For most people, in conversation and in the back of their mind, the distinction isn’t very relevant, but when the time comes to break down a company’s operations, to really be able to communicate the details and talk about how to improve efficiency, solve issues, or even do something as straight forward as train a new employee, these terms become valuable tools.



Processes are easy to understand as a concept, they are simply the entire set of things a company does to deliver actionable items.

“Invoicing a client” would be a simple example of a process. For the sake of simplicity, most organizations would call it “the invoicing process” and as you can probably guess, it involves all the activities from getting the client’s info, to writing up the invoice with all the details of their order, making sure the client gets it, and collecting the payment.


Activities, on the other hand, can be hard to pin down.  For the purposes of Business Process Improvement, it’s best to think of them as the set of tasks that lead to a milestone in a process.

Following our invoicing example, writing up the actual invoice once we have the details would be a single “activity”, collecting the client’s info would be another, while sending the invoice out would be yet another activity.

Simply put, activities are, well just meaningful things we do.


Tasks, we can assume from what has been said so far, are the lowest level of detail.  A good way of understanding the concept is to try to think of step-by-step instructions you’d give someone if you wanted them to complete an activity.

Typically tasks make the most sense in context and often make little sense if taken out of context entirely.

From our invoicing example, we said that collecting the client’s info is an activity that is part of the invoicing process, but from the task perspective, it will involve steps: ask the client for their info, enter it into the system, submit it to the client database.

It can be easy to confuse tasks and activities.
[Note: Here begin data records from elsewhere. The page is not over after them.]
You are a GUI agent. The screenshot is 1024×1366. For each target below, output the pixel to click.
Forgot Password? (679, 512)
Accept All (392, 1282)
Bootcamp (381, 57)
Continuing with the example, an employee might ask why it matters to think of details such as “entering the client’s info into the system” after you ask them for it.  That’s a very good question and for someone who deals with clients, is probably too simple a step to matter, but from the Business Process Improvement perspective, there are many implications.

Case study: Detail-oriented thinking for cost savings 

This section is about to get very detailed, so if you just want the core of the info, feel free to skip right down to the next section.

Lets assume for the sake of example that a chain of pizza restaurants, PizzaCo, has a dozen locations and offers pizza delivery all over the city.

Each of PizzaCo’s locations have two people taking orders for delivery earning 15$/hour.

If it takes an employee on average 2 minutes to take down the client’s address and info and validate it, most managers would be tempted to think it’s just a normal task, part of the employee’s activities, hardly worth worrying about.

However at scale, the implications are quite significant.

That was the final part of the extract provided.